[What the exercise asks] Quote verbatim the lines below, from the line with "Click the heading" up to and including the line with "This screenshot has height=485, width=611.".
# Records for processing start
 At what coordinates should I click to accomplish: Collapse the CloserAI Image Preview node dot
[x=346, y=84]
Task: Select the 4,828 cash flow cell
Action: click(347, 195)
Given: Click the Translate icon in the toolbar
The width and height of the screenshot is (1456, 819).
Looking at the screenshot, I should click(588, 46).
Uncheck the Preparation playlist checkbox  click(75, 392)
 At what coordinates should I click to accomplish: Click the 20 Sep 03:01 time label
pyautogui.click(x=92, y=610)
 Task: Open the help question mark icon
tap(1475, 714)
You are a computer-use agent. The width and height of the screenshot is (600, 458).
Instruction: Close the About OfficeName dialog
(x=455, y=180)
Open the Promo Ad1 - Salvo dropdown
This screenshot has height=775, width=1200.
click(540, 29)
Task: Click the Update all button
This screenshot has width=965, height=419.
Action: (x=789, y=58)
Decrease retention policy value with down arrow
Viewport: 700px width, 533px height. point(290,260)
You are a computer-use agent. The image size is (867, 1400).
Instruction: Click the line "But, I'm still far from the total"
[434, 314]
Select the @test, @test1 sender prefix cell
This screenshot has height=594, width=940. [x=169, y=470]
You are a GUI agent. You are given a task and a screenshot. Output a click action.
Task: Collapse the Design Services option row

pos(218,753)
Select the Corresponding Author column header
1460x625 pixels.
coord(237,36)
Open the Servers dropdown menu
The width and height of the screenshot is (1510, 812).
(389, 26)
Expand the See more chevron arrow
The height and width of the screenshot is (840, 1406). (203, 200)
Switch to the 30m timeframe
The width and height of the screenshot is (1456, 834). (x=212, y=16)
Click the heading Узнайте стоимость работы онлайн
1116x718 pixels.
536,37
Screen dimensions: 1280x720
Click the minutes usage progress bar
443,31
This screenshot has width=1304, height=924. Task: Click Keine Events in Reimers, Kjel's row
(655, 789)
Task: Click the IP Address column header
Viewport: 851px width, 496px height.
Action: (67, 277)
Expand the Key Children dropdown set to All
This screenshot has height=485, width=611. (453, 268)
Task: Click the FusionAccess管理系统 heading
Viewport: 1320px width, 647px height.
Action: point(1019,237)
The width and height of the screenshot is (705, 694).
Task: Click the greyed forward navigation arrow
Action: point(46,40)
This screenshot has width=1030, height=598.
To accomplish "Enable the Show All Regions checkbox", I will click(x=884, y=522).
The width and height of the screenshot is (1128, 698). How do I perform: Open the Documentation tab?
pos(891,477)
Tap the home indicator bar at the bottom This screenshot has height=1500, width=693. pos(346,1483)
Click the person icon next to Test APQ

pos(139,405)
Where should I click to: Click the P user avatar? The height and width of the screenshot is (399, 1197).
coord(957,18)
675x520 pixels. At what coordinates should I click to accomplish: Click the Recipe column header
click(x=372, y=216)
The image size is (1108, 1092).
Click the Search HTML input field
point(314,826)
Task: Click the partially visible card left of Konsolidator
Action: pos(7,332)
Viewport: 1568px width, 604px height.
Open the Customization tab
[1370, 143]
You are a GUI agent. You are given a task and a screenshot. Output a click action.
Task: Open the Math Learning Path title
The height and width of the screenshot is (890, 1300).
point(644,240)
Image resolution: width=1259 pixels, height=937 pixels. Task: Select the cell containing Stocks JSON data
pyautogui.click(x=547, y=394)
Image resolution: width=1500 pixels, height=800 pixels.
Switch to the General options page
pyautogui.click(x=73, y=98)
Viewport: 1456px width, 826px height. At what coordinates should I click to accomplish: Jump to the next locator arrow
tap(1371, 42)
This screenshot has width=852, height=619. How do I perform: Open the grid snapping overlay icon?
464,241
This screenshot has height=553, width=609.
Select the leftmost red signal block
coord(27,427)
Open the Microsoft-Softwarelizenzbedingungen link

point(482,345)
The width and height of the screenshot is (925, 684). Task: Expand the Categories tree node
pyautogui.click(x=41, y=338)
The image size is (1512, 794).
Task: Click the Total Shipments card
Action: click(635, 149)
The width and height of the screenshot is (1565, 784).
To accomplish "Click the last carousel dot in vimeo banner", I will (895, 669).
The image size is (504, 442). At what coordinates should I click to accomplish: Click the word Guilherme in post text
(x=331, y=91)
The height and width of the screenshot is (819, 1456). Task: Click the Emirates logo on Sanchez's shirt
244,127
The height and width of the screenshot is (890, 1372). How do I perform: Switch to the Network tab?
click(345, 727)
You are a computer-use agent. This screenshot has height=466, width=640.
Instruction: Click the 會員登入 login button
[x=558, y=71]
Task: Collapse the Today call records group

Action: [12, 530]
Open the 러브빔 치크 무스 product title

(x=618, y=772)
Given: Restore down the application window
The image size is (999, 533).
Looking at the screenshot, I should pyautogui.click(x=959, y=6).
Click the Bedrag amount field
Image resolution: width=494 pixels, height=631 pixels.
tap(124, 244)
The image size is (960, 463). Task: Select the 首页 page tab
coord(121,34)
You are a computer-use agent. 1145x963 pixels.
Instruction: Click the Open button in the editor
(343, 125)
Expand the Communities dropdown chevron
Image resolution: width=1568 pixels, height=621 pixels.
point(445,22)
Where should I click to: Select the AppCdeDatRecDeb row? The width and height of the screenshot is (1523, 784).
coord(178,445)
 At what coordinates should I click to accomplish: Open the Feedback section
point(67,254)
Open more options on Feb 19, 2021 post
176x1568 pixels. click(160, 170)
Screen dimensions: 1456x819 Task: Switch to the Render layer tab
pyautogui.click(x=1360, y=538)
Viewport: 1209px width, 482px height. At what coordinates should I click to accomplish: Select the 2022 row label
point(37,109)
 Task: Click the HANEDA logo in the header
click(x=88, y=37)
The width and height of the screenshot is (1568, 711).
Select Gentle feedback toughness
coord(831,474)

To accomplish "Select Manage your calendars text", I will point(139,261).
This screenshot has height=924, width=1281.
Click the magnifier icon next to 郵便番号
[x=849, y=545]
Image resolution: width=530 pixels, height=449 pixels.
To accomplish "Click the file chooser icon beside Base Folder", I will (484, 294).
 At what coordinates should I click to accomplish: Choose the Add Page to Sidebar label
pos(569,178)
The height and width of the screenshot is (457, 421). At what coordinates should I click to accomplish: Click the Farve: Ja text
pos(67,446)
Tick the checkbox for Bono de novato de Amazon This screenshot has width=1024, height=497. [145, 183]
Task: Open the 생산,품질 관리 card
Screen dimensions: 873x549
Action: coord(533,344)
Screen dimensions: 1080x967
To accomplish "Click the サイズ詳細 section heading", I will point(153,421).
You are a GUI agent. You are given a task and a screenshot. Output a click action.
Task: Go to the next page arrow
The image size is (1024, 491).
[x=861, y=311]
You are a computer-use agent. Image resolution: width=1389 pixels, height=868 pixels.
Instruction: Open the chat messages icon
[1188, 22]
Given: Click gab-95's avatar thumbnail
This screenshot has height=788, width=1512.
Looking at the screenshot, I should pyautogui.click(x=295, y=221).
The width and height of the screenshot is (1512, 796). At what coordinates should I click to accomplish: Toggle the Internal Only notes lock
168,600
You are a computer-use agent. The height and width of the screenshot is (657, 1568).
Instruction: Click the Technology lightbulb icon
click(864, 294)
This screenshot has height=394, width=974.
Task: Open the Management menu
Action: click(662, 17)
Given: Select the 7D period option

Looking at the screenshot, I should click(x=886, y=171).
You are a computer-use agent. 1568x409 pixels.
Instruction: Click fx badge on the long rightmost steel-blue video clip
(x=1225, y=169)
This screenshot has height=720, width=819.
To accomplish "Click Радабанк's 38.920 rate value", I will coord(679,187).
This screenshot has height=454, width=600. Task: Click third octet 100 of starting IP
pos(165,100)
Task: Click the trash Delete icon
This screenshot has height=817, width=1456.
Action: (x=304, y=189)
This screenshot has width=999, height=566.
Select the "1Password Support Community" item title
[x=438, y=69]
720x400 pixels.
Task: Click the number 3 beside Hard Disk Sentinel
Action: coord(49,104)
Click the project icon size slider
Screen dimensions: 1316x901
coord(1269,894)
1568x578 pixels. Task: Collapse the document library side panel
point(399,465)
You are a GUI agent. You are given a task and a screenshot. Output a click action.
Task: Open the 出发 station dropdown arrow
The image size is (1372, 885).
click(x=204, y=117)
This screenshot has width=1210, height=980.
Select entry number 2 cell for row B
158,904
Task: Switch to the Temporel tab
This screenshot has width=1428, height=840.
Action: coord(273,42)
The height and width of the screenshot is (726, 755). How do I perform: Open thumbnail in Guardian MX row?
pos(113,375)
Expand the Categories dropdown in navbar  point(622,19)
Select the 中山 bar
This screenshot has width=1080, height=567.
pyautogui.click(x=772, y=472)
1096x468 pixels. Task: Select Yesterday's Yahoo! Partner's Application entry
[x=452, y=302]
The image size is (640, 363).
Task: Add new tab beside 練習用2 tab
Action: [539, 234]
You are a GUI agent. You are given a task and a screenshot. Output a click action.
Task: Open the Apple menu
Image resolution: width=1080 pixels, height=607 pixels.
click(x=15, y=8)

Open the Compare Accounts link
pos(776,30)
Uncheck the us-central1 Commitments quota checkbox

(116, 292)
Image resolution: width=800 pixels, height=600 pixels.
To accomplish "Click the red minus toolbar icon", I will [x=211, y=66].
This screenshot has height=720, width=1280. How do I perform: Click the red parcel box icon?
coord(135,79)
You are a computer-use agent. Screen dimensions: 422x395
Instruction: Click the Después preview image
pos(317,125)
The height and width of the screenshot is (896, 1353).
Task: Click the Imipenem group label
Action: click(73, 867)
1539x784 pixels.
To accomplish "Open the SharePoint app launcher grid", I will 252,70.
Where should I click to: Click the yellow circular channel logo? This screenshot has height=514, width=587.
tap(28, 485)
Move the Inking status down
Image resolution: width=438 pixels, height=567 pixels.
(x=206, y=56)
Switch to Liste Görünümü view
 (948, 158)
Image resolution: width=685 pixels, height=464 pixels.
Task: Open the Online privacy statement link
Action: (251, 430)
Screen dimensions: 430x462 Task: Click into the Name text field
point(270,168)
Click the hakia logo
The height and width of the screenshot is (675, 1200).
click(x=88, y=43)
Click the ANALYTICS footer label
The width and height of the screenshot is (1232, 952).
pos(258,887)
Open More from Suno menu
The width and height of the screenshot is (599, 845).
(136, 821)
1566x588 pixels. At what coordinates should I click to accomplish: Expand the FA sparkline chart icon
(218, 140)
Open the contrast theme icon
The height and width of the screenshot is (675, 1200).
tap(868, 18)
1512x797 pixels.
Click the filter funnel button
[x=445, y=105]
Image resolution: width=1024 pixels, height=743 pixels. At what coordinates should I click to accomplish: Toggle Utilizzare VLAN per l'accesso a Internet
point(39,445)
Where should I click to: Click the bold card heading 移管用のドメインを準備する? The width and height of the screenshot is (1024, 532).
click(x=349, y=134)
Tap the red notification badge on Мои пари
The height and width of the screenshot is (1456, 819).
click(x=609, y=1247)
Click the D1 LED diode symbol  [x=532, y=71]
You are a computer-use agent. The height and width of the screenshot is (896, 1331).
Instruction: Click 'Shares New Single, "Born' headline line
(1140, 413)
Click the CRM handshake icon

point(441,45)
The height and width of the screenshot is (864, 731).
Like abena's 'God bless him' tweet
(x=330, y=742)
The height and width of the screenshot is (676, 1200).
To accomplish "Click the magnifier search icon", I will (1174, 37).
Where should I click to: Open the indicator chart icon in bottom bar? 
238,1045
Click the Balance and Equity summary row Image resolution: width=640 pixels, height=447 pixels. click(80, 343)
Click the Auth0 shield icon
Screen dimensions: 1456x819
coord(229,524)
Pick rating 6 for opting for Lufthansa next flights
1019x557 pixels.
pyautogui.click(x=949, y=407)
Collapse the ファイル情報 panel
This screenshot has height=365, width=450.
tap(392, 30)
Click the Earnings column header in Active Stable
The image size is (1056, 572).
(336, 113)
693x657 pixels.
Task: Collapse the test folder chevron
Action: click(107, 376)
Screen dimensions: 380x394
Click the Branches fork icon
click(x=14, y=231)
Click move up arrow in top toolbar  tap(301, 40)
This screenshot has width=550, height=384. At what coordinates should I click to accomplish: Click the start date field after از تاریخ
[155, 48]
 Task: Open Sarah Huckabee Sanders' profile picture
# Records for processing end
[The response]
Click the heading Узнайте стоимость работы онлайн
1116x718 pixels.
536,37
Screen dimensions: 1280x720
Click the minutes usage progress bar
443,31
This screenshot has width=1304, height=924. Task: Click Keine Events in Reimers, Kjel's row
(655, 789)
Task: Click the IP Address column header
Viewport: 851px width, 496px height.
Action: (67, 277)
Expand the Key Children dropdown set to All
This screenshot has height=485, width=611. (453, 268)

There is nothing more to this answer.